Una donna tra i banchieri, il ritratto di Pia de’ Tolomei

Pia_de_Tolomei_FILEminimizer"Deh, quando tu sarai tornato al mondo,
e riposato de la lunga via»,
132 seguitò 'l terzo spirito al secondo,

«ricorditi di me, che son la Pia:
Siena mi fé, disfecemi Maremma:
salsi colui che 'nnanellata pria
136 disposando m'avea con la sua gemma»."

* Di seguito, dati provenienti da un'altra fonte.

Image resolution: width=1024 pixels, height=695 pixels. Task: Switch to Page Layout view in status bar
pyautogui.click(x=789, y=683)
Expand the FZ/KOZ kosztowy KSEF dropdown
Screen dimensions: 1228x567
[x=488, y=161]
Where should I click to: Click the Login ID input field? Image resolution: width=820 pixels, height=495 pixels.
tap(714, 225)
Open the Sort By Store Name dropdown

Termina così con la preghiera accorata de “la Pia” il Canto V del Purgatorio in cui Dante si trova nell’Antipurgatorio ad incontrare nel corso del suo viaggio le anime di coloro che morirono di morte violenta. I “negligenti” qui riuniti, devono attendere di poter iniziare il percorso di espiazione a loro destinato prima di poter accedere all’agoniato Paradiso.

E’ in questo clima di attesa che il sommo poeta fiorentino s’imbatte nella preghiera quasi sussurrata con dolce fretta dalla senese Pia de’ Tolomei, una delle figure femminili più celebrate dagli studi sulla Divina Commedia.

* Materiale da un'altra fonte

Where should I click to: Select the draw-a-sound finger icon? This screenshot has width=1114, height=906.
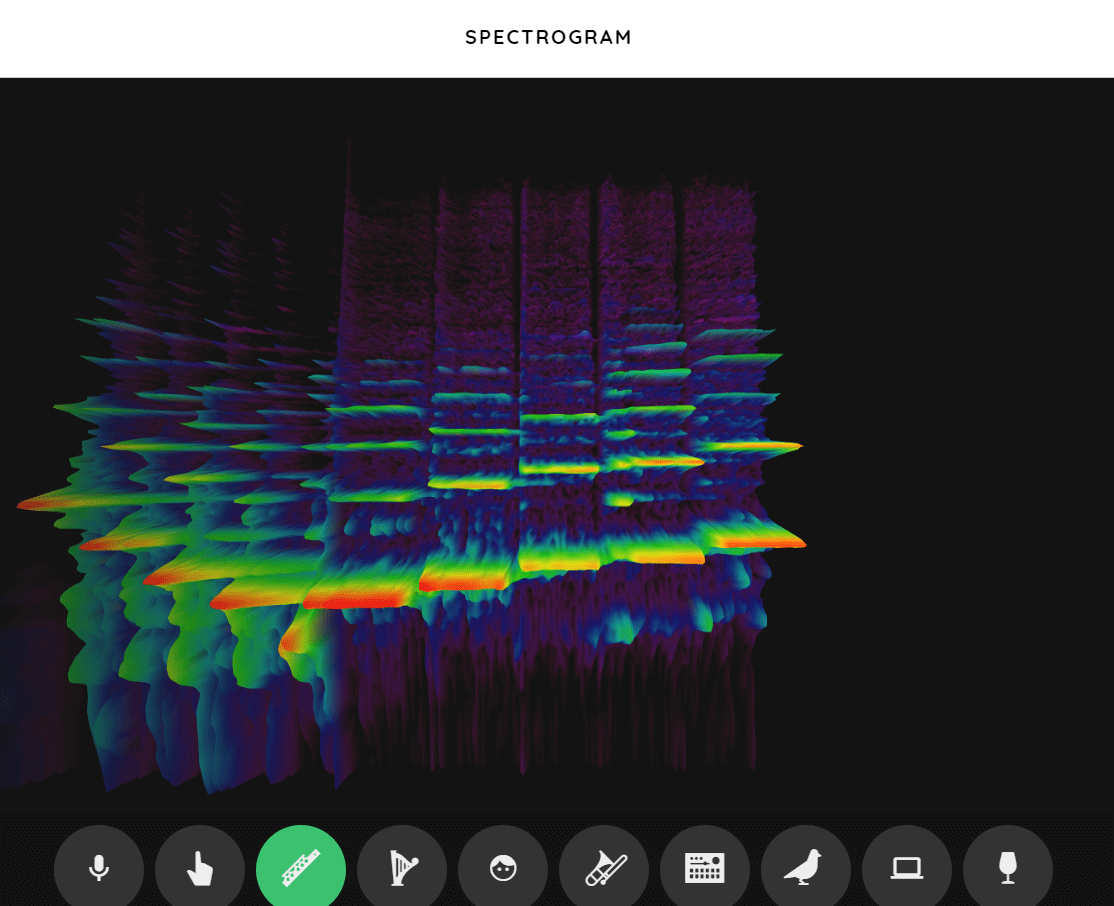click(x=199, y=868)
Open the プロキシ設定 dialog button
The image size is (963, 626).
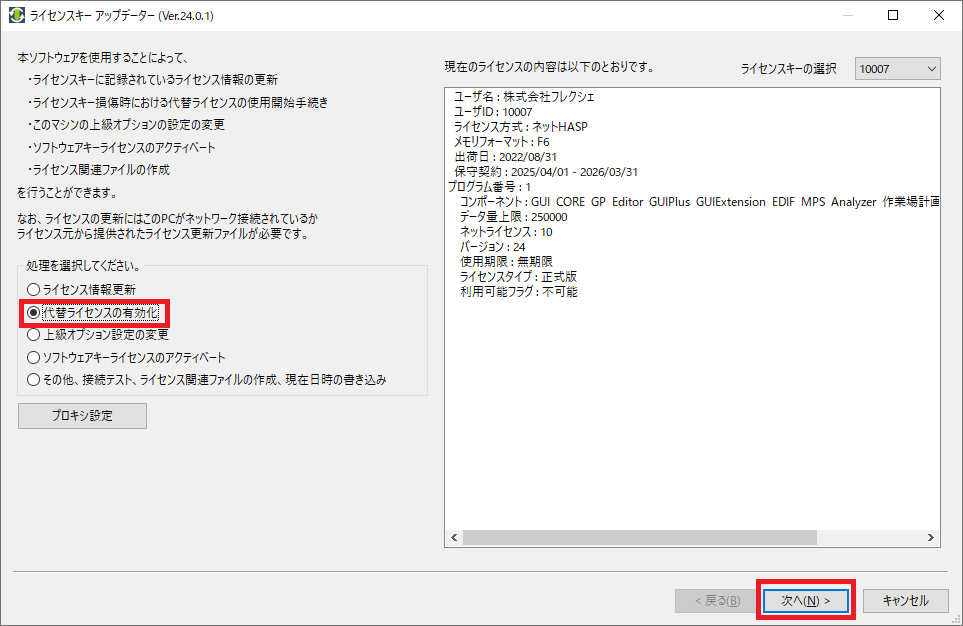click(x=82, y=416)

Figura: Stefano Ussi, La Pia de' Tolomei olio su tela Milano, Collezione privata

Tutta la sua storia è sapientemente riassunta nel dittico “Siena mi fè, disfecemi Maremma: / salsi colui che ‘nnanellata pria”. Una donna che con la consueta pennellata poetica Dante ci accenna, ma che in realtà con altrettanta fierezza la sua poesia consegna all’attenzione dei lettori, dei critici e della storia.

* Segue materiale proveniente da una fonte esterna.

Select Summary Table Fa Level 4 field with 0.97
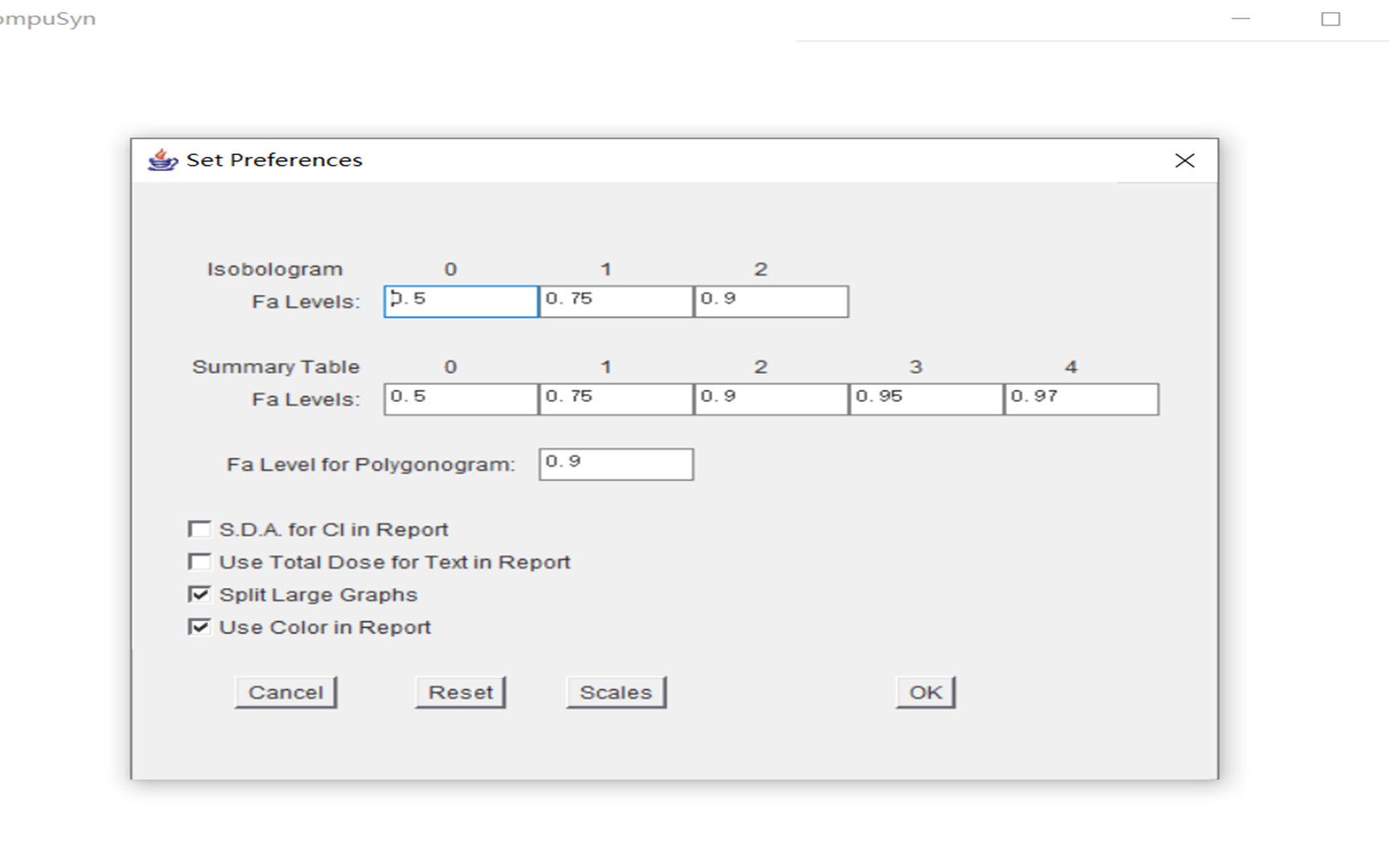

Ma chi è Pia? La sua famiglia trae addirittura origine dalla leggenda che scava nel tempo a ritroso fino all’antica Roma. La tradizione mitologica ci narra di un Tolomeo XV che fu figlio dell’unione tra Giulio Cesare e Cleopatra. La sorte di Tolomeo fu certamente più fortunata di quella della sua discendente poiché, benché condannato a morte certa dalle mire di Ottaviano, nipote di Cesare e dunque erede designato alla successione in mancanza di eredi diretti, fu salvato da Marco Antonio che sacrificò un altro cugino in tutto e per tutto simile a Tolomeo e nascose questo ultimo in terra di Maremma.

Capostipite di una dinastia tra le più importanti di Siena, erede leggendario del sangue del grande condottiero romano, Tolomeo XV è l’avo più lontano della nobile Pia. Ma del ritratto che di lei Dante ci consegna, la nobiltà di “lignaggio” neppure s’accenna nelle parole di colei che dimentica il suo cognome nel breve tempo del suo discorso. Se dovessimo, facendo fede alla leggenda, rifarci alla modalità latina di annoverare i nomi, dovremmo osservare che al cognome (il terzo) e al nome della casata (il secondo), la donna preferisce il “prenome” ossia il nome dell’individuo.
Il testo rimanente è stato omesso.